▸ **THE EXERCISE**: Can you change "Select" to "Choose" in the listing from the line with "Given: Add the frame to basket" up to and including the line with "coord(399,61)"? Return only those lines, otherwise unchanged.

▸ **PROVIDED DATA**:
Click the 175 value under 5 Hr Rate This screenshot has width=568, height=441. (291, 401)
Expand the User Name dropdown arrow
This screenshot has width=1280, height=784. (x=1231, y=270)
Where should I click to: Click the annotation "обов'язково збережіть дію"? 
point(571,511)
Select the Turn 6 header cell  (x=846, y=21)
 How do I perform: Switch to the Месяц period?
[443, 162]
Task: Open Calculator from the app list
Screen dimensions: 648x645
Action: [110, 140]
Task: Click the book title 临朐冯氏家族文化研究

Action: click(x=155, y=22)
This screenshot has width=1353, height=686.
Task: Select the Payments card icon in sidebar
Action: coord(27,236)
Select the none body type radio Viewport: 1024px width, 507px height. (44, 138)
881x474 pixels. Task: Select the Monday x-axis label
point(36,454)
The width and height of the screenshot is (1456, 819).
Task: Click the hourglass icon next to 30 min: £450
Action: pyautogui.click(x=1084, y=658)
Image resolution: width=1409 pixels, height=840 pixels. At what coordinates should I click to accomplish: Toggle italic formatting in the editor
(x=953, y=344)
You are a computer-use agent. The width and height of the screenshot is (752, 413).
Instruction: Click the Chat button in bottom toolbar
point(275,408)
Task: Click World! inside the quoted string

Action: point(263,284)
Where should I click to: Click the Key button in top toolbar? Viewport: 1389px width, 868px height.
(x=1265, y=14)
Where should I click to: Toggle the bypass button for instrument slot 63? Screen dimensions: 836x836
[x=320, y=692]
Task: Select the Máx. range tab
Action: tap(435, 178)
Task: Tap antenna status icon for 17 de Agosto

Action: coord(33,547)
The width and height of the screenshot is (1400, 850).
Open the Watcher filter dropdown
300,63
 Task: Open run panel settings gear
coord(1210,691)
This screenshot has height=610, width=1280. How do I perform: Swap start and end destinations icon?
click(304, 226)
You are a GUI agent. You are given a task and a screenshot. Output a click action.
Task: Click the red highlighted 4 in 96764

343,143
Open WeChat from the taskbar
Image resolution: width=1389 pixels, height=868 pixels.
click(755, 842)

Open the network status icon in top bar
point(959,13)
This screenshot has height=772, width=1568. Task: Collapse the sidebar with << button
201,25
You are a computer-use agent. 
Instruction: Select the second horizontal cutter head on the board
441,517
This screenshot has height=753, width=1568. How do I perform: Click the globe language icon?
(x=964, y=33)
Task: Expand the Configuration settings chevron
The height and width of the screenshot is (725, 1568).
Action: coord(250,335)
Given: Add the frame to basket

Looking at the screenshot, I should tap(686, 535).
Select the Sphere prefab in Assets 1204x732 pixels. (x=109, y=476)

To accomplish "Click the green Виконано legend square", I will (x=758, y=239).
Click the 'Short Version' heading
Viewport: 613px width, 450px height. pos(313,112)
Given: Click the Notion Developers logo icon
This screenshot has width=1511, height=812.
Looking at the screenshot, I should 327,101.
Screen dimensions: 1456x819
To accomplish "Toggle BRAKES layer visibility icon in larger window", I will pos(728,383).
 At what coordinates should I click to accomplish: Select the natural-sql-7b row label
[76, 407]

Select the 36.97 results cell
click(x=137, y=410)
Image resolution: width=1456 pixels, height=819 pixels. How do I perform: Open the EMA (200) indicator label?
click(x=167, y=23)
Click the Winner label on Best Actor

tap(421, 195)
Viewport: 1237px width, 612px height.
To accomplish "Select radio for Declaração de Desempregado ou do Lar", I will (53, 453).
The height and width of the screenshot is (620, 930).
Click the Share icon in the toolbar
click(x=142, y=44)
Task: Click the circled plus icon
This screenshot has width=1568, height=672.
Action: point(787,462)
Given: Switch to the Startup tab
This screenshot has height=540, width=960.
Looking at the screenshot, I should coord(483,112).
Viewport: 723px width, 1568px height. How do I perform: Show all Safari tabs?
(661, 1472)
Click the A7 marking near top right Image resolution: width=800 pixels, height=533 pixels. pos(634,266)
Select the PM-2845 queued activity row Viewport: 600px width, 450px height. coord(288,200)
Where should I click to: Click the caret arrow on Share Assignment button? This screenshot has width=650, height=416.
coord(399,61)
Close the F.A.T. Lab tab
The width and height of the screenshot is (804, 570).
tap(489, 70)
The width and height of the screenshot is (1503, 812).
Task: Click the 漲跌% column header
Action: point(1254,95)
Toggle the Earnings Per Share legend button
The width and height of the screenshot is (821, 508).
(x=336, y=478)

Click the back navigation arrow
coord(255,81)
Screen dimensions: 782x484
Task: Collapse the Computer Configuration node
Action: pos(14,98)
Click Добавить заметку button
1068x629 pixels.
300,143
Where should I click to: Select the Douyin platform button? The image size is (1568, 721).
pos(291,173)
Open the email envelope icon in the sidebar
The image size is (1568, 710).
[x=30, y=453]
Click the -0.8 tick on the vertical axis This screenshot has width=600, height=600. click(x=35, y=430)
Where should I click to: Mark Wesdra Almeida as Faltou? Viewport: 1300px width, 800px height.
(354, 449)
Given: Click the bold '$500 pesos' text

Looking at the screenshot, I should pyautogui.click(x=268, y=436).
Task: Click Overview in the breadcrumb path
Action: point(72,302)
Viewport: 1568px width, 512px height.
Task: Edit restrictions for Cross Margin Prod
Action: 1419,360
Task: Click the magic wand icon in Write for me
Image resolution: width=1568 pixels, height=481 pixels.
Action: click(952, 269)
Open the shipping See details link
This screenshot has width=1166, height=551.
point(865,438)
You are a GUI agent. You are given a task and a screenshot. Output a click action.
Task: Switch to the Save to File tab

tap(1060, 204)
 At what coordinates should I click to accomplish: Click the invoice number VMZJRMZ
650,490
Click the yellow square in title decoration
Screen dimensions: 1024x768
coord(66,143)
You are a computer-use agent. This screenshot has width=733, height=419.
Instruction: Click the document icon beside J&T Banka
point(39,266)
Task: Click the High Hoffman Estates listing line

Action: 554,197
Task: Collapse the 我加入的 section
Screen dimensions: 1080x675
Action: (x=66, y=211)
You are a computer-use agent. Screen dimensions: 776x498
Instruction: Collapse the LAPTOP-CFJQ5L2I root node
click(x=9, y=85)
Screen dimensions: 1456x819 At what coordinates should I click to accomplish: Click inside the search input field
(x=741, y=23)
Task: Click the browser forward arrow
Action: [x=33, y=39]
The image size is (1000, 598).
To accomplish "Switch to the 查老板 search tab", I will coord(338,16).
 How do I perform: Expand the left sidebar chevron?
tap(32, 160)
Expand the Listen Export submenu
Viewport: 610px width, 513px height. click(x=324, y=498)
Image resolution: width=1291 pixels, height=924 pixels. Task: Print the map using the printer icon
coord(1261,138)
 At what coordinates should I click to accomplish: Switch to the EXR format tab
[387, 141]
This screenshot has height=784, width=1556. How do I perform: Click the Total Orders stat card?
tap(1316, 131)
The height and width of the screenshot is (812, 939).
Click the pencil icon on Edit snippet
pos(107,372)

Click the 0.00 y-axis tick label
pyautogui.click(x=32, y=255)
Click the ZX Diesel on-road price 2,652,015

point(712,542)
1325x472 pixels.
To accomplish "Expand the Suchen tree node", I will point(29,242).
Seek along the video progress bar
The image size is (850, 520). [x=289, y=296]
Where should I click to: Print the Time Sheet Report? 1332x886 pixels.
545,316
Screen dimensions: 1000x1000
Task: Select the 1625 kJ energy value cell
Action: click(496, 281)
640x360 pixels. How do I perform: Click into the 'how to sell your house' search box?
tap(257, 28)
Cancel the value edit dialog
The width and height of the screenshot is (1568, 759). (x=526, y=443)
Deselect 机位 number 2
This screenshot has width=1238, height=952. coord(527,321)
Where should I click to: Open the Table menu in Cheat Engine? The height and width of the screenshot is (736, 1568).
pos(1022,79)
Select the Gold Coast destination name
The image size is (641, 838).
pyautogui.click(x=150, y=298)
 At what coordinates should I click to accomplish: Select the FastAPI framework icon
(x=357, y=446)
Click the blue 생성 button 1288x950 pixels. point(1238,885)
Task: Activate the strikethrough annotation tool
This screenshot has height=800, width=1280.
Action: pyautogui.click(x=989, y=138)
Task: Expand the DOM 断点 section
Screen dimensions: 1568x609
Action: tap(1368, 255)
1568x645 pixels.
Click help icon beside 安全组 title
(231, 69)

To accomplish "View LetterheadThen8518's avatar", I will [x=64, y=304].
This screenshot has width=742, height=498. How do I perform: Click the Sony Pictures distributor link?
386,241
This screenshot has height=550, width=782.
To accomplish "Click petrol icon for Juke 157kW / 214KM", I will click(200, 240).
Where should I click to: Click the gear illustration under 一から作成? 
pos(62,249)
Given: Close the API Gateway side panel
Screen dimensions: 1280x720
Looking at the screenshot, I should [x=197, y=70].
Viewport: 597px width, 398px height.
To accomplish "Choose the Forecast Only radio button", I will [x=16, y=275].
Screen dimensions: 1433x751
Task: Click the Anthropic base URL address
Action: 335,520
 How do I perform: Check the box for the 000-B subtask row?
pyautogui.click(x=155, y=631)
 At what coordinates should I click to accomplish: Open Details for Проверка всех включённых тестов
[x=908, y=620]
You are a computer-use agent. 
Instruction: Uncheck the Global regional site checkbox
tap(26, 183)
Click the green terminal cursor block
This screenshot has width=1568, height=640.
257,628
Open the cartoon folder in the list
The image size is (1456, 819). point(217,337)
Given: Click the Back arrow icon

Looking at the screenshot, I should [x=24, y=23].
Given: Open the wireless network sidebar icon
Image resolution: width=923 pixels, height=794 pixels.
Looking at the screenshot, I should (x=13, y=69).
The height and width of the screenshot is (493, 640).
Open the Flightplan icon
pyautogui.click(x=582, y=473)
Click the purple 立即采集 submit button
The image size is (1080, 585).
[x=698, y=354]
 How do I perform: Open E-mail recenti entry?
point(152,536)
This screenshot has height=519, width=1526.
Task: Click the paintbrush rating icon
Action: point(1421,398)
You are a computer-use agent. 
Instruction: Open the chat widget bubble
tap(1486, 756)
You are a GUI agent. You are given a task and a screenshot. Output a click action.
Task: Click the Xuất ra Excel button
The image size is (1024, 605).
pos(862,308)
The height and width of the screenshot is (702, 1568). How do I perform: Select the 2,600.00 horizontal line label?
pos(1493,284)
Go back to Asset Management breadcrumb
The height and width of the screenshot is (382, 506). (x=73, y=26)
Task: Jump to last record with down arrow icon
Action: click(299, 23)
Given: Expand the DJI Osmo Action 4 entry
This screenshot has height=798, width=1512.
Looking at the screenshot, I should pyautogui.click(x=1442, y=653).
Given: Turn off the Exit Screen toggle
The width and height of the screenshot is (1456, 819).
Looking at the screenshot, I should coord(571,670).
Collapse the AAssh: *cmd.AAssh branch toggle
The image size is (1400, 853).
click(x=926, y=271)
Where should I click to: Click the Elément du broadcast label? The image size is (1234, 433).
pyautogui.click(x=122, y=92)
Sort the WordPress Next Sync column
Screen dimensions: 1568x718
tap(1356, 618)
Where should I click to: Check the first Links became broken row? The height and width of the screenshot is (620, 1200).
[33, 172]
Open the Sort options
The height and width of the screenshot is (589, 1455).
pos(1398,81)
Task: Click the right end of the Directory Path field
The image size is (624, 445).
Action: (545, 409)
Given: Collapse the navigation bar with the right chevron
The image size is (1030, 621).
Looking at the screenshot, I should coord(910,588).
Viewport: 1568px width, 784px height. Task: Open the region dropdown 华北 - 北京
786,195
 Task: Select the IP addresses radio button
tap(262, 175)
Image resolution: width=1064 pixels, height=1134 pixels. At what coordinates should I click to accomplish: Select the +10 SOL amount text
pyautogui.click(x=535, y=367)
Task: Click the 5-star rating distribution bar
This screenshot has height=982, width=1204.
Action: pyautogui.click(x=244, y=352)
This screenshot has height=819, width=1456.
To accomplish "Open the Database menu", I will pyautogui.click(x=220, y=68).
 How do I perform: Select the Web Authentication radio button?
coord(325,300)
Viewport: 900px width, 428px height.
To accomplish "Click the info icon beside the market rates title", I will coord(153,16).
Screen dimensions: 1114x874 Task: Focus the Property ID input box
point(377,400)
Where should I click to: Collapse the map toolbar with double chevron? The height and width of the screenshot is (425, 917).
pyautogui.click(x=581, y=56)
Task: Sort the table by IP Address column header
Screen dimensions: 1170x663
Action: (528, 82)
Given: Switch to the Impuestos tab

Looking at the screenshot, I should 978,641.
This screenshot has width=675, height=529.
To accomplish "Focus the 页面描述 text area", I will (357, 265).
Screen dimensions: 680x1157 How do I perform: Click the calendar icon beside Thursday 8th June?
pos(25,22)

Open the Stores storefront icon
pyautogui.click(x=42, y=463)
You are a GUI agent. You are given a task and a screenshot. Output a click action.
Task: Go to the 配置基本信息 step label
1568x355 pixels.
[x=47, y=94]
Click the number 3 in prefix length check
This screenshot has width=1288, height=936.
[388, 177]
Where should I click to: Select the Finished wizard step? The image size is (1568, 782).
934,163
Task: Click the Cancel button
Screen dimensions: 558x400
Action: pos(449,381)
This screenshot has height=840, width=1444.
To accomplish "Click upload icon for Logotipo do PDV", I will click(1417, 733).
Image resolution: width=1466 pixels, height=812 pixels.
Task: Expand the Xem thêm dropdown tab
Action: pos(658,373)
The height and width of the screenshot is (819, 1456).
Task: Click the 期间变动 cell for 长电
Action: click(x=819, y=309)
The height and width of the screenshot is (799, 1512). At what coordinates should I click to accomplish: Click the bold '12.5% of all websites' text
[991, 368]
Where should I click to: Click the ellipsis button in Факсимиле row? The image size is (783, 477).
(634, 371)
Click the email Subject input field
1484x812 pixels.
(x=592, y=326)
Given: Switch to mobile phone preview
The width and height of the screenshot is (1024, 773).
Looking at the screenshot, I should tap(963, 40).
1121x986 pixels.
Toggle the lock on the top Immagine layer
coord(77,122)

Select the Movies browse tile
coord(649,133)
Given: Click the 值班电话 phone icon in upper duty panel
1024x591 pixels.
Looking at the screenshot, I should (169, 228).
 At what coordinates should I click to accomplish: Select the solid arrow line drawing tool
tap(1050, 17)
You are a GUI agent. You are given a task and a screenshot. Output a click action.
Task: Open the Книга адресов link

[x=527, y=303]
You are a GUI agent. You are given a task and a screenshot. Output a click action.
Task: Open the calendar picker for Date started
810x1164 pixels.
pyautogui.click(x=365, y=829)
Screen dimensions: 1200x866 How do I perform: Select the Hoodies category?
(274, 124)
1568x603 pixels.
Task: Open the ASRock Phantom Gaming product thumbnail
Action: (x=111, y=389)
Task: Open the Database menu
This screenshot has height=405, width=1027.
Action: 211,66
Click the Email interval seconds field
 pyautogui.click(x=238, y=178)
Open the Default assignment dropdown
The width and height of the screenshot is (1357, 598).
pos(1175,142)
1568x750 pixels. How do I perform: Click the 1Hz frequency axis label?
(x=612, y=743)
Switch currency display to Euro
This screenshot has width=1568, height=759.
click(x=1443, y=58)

▸ **SOLUTION TO THIS PROBLEM**:
Given: Add the frame to basket

Looking at the screenshot, I should tap(686, 535).
Choose the Sphere prefab in Assets 1204x732 pixels. (x=109, y=476)

To accomplish "Click the green Виконано legend square", I will (x=758, y=239).
Click the 'Short Version' heading
Viewport: 613px width, 450px height. pos(313,112)
Given: Click the Notion Developers logo icon
This screenshot has width=1511, height=812.
Looking at the screenshot, I should 327,101.
Screen dimensions: 1456x819
To accomplish "Toggle BRAKES layer visibility icon in larger window", I will pos(728,383).
 At what coordinates should I click to accomplish: Choose the natural-sql-7b row label
[76, 407]

Choose the 36.97 results cell
click(x=137, y=410)
Image resolution: width=1456 pixels, height=819 pixels. How do I perform: Open the EMA (200) indicator label?
click(x=167, y=23)
Click the Winner label on Best Actor

tap(421, 195)
Viewport: 1237px width, 612px height.
To accomplish "Choose radio for Declaração de Desempregado ou do Lar", I will (53, 453).
The height and width of the screenshot is (620, 930).
Click the Share icon in the toolbar
click(x=142, y=44)
Task: Click the circled plus icon
This screenshot has width=1568, height=672.
Action: point(787,462)
Given: Switch to the Startup tab
This screenshot has height=540, width=960.
Looking at the screenshot, I should coord(483,112).
Viewport: 723px width, 1568px height. How do I perform: Show all Safari tabs?
(661, 1472)
Click the A7 marking near top right Image resolution: width=800 pixels, height=533 pixels. pos(634,266)
Choose the PM-2845 queued activity row Viewport: 600px width, 450px height. coord(288,200)
Where should I click to: Click the caret arrow on Share Assignment button? This screenshot has width=650, height=416.
coord(399,61)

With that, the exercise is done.